[MCOL-3296] ctrl+c sometimes leaves DMLProc in bad state Created: 2019-05-07 Updated: 2020-08-25 Resolved: 2019-05-20 |
|
| Status: | Closed |
| Project: | MariaDB ColumnStore |
| Component/s: | DMLProc |
| Affects Version/s: | 1.1.7 |
| Fix Version/s: | 1.1.0, 1.2.4 |
| Type: | Bug | Priority: | Critical |
| Reporter: | David Hall (Inactive) | Assignee: | Daniel Lee (Inactive) |
| Resolution: | Fixed | Votes: | 0 |
| Labels: | None | ||
| Sprint: | 2019-05 |
| Description |
|
PackageHandler::synchTableAccess() is a kludge to serialize DML against a single table, but allow parallel processing against different tables.

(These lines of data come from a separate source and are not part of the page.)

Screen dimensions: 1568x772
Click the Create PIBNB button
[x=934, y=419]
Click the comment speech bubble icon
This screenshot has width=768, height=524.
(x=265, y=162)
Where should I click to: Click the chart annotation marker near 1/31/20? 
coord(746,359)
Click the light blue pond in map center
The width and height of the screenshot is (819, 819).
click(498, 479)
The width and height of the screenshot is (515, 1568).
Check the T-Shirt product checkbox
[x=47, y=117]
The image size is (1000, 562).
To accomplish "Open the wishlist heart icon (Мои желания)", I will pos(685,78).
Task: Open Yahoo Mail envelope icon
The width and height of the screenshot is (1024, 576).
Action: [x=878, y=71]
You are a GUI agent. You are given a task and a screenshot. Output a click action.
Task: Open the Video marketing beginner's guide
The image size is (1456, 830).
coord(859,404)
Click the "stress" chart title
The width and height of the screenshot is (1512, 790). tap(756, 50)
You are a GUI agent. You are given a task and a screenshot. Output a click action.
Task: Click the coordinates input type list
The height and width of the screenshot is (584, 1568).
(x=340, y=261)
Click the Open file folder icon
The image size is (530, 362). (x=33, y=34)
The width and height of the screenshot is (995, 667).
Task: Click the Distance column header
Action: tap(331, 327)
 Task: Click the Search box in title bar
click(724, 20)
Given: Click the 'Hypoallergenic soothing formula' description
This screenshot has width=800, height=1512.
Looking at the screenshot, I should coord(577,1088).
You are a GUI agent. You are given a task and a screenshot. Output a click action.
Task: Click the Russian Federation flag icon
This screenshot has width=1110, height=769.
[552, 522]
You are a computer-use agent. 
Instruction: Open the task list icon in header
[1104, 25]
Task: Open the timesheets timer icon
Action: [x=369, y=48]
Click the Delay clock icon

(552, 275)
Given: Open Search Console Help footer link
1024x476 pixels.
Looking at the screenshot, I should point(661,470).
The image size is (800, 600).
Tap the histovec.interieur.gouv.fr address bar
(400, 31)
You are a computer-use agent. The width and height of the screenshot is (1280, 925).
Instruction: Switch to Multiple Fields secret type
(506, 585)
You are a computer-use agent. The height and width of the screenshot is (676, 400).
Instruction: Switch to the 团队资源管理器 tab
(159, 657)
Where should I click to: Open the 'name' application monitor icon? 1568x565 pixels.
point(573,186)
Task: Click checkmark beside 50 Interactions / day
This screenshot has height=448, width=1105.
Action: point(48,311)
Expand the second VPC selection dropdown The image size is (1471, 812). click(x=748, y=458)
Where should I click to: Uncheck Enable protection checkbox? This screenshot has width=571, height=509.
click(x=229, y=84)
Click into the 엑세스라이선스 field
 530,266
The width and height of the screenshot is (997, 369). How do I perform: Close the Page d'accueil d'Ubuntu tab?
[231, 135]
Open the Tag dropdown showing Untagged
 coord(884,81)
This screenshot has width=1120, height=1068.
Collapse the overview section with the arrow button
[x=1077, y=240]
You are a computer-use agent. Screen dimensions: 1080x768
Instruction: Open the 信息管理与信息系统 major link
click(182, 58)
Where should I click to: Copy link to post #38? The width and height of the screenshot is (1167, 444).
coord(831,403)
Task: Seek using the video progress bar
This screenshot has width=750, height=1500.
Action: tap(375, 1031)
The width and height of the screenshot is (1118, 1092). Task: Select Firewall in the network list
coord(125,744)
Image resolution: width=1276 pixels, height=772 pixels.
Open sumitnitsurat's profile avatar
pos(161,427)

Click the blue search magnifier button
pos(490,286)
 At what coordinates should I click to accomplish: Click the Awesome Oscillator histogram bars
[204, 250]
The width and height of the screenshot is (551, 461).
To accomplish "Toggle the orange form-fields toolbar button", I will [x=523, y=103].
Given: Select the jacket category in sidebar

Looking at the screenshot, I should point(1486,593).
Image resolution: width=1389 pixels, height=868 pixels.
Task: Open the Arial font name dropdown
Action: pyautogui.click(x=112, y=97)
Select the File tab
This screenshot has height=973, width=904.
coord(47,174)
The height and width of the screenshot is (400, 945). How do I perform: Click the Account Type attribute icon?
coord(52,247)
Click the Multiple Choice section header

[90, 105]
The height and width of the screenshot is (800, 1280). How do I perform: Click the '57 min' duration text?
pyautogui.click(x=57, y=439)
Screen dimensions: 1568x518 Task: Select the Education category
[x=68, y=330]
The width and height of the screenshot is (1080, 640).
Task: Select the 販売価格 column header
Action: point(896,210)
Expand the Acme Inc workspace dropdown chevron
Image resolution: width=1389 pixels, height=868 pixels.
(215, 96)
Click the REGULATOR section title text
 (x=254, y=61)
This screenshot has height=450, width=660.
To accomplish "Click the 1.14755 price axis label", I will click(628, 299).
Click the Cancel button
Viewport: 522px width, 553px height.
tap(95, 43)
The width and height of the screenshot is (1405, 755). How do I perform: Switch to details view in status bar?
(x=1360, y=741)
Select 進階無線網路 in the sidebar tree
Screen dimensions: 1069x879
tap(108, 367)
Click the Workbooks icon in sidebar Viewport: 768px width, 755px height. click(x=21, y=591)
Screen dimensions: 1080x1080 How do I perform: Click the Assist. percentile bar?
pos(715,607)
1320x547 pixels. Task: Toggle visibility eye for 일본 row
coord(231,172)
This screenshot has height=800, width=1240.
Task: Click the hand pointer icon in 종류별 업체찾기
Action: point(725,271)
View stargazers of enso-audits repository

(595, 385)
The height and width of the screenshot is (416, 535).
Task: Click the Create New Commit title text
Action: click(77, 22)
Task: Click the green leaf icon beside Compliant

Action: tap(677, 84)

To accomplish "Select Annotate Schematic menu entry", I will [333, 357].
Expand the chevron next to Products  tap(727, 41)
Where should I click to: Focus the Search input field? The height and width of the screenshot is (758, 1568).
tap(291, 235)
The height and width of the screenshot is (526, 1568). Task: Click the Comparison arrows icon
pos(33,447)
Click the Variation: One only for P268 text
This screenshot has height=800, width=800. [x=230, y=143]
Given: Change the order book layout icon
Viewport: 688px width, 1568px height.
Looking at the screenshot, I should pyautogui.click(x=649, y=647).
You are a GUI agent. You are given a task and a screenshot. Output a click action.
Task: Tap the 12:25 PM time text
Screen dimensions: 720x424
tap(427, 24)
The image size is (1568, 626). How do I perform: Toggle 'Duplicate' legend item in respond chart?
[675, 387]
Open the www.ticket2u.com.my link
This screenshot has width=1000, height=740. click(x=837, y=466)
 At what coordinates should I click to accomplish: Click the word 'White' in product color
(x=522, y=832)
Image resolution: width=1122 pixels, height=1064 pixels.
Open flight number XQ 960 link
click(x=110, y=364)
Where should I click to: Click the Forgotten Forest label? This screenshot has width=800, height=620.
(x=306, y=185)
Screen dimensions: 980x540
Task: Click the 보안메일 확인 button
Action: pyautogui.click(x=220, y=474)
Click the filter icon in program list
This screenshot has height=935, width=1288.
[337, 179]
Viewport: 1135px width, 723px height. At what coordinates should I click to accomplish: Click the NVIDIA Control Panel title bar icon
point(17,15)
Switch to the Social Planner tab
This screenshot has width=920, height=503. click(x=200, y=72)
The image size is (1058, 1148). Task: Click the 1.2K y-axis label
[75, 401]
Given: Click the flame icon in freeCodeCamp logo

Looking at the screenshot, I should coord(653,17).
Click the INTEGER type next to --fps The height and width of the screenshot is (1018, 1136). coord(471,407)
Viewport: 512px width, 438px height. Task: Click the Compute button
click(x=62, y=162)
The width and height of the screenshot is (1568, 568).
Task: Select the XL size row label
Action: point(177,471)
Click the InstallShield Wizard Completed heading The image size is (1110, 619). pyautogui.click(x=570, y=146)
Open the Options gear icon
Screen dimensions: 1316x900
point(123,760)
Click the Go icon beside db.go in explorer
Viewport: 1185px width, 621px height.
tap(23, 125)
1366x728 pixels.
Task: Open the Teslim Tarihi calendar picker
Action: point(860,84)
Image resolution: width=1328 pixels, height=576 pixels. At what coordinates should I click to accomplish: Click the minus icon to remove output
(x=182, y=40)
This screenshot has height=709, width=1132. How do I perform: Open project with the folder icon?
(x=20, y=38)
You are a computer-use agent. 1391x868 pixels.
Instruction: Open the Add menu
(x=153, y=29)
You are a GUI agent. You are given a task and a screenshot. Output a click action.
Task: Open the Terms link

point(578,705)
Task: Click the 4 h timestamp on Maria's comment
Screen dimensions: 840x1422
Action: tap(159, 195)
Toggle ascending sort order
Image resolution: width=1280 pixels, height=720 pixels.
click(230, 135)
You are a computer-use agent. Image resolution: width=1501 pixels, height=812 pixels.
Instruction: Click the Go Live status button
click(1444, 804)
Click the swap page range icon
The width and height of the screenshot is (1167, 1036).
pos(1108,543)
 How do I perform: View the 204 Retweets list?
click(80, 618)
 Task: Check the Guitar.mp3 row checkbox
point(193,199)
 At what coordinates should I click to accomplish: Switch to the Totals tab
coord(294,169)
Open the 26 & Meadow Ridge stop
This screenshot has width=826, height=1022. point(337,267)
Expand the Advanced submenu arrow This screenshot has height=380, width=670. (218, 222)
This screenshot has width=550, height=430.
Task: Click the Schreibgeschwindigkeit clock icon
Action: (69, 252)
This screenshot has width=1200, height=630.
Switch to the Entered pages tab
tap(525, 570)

This kludge is required because the vss can't accept transaction ID's out of numerical order on a single table, and asserts if they're not in order. If there are multiple transactions running on multiple threads, there's no guarantee of order. Something occasionally breaks if ctrl+c is hit while processing DML. The internal tables and synch conditions of synchTableAccess() can get out of whack. This has caused two catastrophic events. In one case, DMLProc segfaulted while accessing the synchro map (27656), and in other cases, DML statements block indefinitely. |
| Comments |
| Comment by David Hall (Inactive) [ 2019-05-10 ] |
|
When CTRL+C is hit, the query is removed from the queue that keeps track of the queries for this table and the query is marked as cancelled. The query, running in a different thread, begins cleaning up stuff and removes the top item (should be the running item) from the queue. Of course he's not in there so the queue gets corrupted. Different, but similar, breakage occurs when the query is waiting. A query that blocks doesn't log anything yet, as it's blocked before the normal logging occurs. This led to significant confusion trying to analyze this. Added logging when a query blocks here. |
| Comment by David Hall (Inactive) [ 2019-05-10 ] |
|
For QA: After fix: All the above should work as expected: Which ever dml is cancelled via CTRL+C is cancelled and all other queries continue (in order). Check the debug log to see log lines showing when a query is blocked. |
| Comment by Daniel Lee (Inactive) [ 2019-05-16 ] |
|
Build tested: 1.1.7-1, 1.2.3-1 Finally reproduced the issue in the above releases. At first, failed many times to reproduce it using smaller table. I eventually reproduced it when updating a 10gb dbt3 lineitem table. Waiting for a nightly build with the fix. |
| Comment by Daniel Lee (Inactive) [ 2019-05-17 ] |
|
Build verified: 1.1.8-1 nightly server commit: Still waiting for 1.2.4-1 |
| Comment by Daniel Lee (Inactive) [ 2019-05-20 ] |
|
Build tested: 1.2.4-1 GitHub source Made a build with the latest source and verified the fixed. /root/columnstore/mariadb-columnstore-server Disable Travis triggering on pull requests /root/columnstore/mariadb-columnstore-server/mariadb-columnstore-engine Merge pull request #767 from mariadb-corporation/develop-1.2-merge-up-20190517 Merge develop-1.1 into develop-1.2 |